Moon landings. MKUltra. Stanley Kubrick has been connected to a number of conspiracy theories over the years. But why? We pick out the truth behind the myths.


Danny Torrance’s space rocket jumper. His mother Wendy’s choice of novel. A skiing poster glimpsed on a wall. These aren’t mere background details according to some parts of the internet; they’re clues, deliberately placed there by a genius filmmaker who wanted to open the world’s eyes to a web of interconnected conspiracies.

Since his death in 1999, the mythology surrounding director Stanley Kubrick has only grown. In recent months alone, we’ve seen increased online interest in the theory that the filmmaker’s last work, Eyes Wide Shut, was intended to expose elite sex trafficking rings in New York and beyond. From his enclave in Hertfordshire, the theory goes, Kubrick used his final years to make a thinly-fictionalised film about the billionaire paedophile Jeffrey Epstein and others like him. 

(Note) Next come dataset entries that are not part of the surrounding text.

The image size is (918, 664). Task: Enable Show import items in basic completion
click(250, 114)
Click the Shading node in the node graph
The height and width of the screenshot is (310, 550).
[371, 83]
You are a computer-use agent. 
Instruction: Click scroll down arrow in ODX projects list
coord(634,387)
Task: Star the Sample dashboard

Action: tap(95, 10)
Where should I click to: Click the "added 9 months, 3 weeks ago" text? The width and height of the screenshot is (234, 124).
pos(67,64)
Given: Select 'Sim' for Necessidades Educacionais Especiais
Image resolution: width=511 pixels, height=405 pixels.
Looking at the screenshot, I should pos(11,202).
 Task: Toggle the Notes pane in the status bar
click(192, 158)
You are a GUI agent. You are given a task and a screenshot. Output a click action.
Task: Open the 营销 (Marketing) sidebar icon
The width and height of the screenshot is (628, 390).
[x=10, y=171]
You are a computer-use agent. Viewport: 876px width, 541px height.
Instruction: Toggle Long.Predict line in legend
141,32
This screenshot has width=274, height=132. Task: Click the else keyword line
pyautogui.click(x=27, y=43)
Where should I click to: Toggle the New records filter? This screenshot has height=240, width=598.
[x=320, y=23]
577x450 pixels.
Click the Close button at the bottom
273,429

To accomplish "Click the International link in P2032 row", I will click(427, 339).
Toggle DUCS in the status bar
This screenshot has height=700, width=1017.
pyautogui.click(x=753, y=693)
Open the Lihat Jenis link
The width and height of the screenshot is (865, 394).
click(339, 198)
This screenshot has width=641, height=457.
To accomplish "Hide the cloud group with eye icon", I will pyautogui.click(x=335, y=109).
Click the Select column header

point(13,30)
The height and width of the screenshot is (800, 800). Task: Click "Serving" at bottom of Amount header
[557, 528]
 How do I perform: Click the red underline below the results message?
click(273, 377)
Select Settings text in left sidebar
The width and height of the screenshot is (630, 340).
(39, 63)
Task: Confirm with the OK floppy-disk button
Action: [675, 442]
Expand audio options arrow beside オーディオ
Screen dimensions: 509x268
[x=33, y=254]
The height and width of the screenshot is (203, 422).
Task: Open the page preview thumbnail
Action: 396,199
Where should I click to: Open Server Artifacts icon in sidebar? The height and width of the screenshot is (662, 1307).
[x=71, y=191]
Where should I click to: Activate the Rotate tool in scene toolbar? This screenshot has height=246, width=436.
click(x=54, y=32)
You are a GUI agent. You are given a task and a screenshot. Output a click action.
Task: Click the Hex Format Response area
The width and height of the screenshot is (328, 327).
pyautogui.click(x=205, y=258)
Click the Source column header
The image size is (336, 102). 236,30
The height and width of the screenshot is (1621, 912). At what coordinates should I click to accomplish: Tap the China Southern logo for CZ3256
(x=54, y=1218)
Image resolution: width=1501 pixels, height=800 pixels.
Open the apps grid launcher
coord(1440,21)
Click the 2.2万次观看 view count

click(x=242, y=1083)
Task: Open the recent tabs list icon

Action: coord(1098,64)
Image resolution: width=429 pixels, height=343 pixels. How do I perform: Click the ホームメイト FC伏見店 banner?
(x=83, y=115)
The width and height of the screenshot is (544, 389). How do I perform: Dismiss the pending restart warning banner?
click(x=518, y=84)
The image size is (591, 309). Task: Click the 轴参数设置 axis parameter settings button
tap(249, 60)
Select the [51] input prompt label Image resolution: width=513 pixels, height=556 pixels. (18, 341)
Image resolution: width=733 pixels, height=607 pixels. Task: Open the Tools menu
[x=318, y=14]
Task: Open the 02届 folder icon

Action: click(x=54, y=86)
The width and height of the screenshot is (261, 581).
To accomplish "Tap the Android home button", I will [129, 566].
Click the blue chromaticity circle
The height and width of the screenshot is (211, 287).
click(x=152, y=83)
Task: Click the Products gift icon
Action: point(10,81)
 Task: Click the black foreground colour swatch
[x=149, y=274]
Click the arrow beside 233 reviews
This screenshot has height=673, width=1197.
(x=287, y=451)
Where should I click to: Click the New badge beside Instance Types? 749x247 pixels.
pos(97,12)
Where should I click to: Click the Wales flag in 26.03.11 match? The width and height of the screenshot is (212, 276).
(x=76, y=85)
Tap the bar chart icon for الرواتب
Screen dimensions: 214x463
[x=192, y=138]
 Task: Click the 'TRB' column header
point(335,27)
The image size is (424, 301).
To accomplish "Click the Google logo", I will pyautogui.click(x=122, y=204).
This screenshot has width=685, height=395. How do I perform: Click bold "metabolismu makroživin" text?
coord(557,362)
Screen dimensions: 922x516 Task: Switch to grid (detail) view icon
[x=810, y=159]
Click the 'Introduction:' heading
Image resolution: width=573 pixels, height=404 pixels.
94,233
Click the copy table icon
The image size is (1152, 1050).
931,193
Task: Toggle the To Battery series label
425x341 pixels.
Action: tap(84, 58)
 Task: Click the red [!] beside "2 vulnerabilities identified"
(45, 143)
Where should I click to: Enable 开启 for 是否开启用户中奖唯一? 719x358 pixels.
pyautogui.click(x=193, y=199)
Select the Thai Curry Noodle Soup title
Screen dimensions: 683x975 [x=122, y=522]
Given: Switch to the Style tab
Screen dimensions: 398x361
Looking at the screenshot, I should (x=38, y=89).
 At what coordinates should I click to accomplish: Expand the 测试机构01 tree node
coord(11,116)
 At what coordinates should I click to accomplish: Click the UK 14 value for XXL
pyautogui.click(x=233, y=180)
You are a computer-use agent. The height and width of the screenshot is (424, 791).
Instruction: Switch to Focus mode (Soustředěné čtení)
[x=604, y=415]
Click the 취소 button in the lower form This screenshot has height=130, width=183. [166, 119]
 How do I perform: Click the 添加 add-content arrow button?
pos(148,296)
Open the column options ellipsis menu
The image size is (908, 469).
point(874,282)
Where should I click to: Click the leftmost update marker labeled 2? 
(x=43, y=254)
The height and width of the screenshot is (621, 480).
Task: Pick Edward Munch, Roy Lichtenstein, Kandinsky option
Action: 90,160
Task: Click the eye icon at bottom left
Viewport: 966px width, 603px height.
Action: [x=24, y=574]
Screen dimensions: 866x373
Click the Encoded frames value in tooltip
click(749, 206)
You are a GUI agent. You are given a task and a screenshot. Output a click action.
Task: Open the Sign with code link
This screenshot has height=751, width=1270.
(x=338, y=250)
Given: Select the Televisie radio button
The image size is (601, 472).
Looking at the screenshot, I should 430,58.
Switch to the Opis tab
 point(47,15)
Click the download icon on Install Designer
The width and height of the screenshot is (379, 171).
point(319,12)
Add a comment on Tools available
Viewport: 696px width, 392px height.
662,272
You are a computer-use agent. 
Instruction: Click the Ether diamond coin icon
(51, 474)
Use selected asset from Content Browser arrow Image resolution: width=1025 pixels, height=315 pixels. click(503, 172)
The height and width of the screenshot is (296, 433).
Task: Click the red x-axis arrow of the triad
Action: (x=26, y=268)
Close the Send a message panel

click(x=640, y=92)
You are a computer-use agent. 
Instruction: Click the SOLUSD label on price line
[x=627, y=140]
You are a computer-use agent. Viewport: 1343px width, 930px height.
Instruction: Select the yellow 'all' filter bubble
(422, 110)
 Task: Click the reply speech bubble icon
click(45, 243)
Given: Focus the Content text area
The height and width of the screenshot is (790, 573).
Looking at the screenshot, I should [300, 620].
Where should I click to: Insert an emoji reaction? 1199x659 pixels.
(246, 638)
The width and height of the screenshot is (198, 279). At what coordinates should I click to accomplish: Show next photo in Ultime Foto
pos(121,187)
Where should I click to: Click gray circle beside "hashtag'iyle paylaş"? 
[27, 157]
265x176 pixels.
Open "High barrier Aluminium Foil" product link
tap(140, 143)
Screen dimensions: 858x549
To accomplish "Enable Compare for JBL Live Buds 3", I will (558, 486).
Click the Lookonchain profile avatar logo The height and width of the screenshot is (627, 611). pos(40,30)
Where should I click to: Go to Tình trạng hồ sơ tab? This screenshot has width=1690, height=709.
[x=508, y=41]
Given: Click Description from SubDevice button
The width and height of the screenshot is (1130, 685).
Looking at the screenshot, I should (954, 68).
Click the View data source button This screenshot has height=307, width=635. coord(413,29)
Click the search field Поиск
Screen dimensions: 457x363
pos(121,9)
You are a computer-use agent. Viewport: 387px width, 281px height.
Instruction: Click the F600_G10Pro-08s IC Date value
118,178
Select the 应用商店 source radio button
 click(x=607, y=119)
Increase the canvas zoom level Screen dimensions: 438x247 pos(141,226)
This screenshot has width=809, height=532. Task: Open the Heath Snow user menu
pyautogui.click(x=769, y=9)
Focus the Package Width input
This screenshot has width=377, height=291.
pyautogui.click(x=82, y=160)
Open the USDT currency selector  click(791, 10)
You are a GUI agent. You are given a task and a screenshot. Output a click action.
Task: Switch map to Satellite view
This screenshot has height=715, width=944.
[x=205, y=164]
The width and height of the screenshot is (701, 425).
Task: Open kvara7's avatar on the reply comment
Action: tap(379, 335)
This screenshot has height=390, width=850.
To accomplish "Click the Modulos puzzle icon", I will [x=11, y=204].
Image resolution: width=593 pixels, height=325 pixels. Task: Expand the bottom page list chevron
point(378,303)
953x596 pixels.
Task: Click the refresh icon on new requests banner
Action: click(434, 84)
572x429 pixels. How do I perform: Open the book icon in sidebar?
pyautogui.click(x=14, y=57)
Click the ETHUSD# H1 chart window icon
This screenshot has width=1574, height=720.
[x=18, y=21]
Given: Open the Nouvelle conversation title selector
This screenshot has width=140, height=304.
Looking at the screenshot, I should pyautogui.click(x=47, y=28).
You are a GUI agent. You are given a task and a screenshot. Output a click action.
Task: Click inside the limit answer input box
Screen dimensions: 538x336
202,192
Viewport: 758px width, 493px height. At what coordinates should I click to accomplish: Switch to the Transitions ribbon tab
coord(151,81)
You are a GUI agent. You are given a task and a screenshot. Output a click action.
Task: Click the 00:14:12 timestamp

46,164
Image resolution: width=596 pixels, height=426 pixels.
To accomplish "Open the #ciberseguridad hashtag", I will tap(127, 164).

There are even darker suggestions that Kubrick was silenced for his efforts, and that his swansong was re-edited to remove some of its more contentious material.

Dark side of the moon

2001 douglas trumbull
2001: A Space Odyssey. Credit: Amazon MGM.

Conspiracy theories have surrounded Kubrick for decades, however. Suggestions that the Moon landings were faked began to circulate in the 1970s, and a theory soon emerged that Kubrick had been contacted by US intelligence agencies and secretly paid to use his talents as a director to create the landings on a soundstage. 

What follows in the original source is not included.